Tuner.fit() never terminates

Hi all. I have quite a perplexing problem: when num_samples=1 in the ray TuneConfig, then the HPO runs as expected and terminates after 1 trial. But when num_samples=x , with x>1, then the HPO runs indefinitely; it runs as expected for the first x trials, and then keeps training additional runs with the first set of trial params. Also, this only happens when trying to set the resources (CPUs/GPUs). Any ideas?

  • I’m not running on a cluster
  • I have ray 2.0.0 installed
  • seems to only occur when trying to use a GPU

Example: runs in red box are what is supposed to run. All other trials are not supposed to run, and get run with the first trial’s param values:

In case it’s useful…

  • I’m on Amazon Linux
  • my training function uses the “function API”:
    • starts 3 nested mlflow runs to train 3 models on different validation splits
    • averages metric across folds and calls session.report

Tuner looks like

PARAM_SPACE = {
    "dropout": tune.uniform(0.1, 0.5),
    <etc.>
    "mlflow": {
        "experiment_name": experiment_name,
        "tracking_uri": MLFLOW_TRACKING_URI,
    },
}


TUNE_CONFIG = tune.TuneConfig(
    metric=metric,
    mode="min",
    num_samples=n_trials,
    search_alg=OptunaSearch(),
    scheduler=MedianStoppingRule(),
)

tuner = tune.Tuner(
        tune.with_resources(objective, resources={"cpu": n_cpus_trial, "gpu": n_gpus_trial}),
        tune_config=TUNE_CONFIG,
        run_config=air.RunConfig(),
        param_space=PARAM_SPACE,
    )

 tuner.fit()

Can’t reproduce with this script:

import ray
from ray import tune, air
from ray.tune.suggest.optuna import OptunaSearch
from ray.tune.schedulers.median_stopping_rule import MedianStoppingRule

PARAM_SPACE = {
    "dropout": tune.uniform(0.1, 0.5),
}


TUNE_CONFIG = tune.TuneConfig(
    metric="_metric",
    mode="min",
    num_samples=2,
    search_alg=OptunaSearch(),
    scheduler=MedianStoppingRule(),
)


def objective(config):
    return 4


ray.init(num_cpus=4, num_gpus=1)

tuner = tune.Tuner(
        tune.with_resources(objective, resources={"cpu": 1, "gpu": 1}),
        tune_config=TUNE_CONFIG,
        run_config=air.RunConfig(),
        param_space=PARAM_SPACE,
    )

tuner.fit()

Can you try this out and let me know if the problem still comes up? If not, can you adjust the example so that it does?

Generally this looks like an issue on the nested mlflow side. What is the log output from Tune?

@kai unfortunately, I can’t seem to create a simple minimal example (as opposed to my admittedly complicated objective) where I see this behavior, so I will close this for now.

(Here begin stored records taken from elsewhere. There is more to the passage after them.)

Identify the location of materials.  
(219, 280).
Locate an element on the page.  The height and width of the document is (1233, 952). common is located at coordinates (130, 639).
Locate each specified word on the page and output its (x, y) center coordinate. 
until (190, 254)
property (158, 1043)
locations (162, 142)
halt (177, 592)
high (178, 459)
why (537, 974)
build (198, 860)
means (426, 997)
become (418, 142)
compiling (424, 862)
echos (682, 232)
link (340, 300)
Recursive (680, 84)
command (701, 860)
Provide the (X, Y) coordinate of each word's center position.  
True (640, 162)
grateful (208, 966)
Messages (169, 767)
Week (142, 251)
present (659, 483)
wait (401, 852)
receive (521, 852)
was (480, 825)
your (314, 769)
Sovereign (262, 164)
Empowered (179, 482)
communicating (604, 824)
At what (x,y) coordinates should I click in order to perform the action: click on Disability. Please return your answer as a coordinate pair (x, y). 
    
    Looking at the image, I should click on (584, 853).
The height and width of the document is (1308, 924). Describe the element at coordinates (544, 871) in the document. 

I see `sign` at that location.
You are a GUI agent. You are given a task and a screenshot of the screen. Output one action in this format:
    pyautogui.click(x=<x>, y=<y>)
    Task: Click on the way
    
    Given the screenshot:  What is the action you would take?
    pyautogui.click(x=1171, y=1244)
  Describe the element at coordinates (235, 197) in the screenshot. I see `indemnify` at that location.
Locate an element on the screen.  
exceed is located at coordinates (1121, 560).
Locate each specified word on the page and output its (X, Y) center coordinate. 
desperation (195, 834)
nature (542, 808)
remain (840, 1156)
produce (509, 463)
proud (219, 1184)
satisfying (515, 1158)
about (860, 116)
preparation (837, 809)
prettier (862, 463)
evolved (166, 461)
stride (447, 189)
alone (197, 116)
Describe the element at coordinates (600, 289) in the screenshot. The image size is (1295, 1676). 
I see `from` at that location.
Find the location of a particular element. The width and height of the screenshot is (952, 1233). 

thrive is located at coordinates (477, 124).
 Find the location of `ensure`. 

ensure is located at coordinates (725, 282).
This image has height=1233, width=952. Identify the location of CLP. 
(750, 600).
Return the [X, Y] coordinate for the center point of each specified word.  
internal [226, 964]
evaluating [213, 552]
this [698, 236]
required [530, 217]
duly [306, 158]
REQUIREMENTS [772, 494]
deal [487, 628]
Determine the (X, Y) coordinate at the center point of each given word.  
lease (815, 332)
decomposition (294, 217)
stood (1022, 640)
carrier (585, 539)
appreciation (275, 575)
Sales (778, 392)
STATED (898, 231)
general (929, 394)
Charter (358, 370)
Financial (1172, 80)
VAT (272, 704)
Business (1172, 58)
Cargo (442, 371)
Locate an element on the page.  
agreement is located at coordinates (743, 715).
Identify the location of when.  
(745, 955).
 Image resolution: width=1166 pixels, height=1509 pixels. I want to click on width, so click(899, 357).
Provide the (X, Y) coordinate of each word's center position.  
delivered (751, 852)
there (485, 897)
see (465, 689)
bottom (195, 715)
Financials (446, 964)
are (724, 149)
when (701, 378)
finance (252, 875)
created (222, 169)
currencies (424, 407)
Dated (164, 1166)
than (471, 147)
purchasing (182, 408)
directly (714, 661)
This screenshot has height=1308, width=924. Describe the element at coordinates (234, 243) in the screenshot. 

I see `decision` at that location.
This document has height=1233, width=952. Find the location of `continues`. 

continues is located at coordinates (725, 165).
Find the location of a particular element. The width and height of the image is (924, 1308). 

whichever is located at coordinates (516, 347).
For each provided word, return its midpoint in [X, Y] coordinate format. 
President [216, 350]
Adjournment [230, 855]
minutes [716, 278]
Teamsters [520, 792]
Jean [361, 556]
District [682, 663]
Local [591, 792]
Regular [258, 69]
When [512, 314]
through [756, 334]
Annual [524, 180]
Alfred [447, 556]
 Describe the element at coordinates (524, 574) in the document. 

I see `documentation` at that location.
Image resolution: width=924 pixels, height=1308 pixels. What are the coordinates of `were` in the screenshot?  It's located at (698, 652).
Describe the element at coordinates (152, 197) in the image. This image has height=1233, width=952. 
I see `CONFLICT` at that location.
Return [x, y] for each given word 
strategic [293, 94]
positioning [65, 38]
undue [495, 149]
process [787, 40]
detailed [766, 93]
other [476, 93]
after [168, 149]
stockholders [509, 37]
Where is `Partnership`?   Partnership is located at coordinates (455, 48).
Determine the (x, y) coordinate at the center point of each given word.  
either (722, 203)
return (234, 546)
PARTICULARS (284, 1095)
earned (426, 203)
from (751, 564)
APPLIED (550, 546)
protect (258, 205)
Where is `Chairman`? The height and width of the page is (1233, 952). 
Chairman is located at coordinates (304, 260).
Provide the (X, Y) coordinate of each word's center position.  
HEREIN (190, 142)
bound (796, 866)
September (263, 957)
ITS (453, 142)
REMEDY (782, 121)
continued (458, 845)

Thank you for the response.

This is 2 years down the line but since this is the only thread I could find, and it doesn’t have an actual solution, I thought I would reply so people can find it easily.

I ran into the same issue trying to run my script in a container with a docker exec ... command and the tuner.fit call would hang before exiting.

I discovered that running the command with pseudo-tty on (aka docker exec -t ...) makes the issue go away. Not sure what the underlying cause is but it fixed the issue for me.

One thing I’m still trying to figure out though is it’s not working if i call it from my airflow container. Is it because it’s not running a TTY session when invoking the script?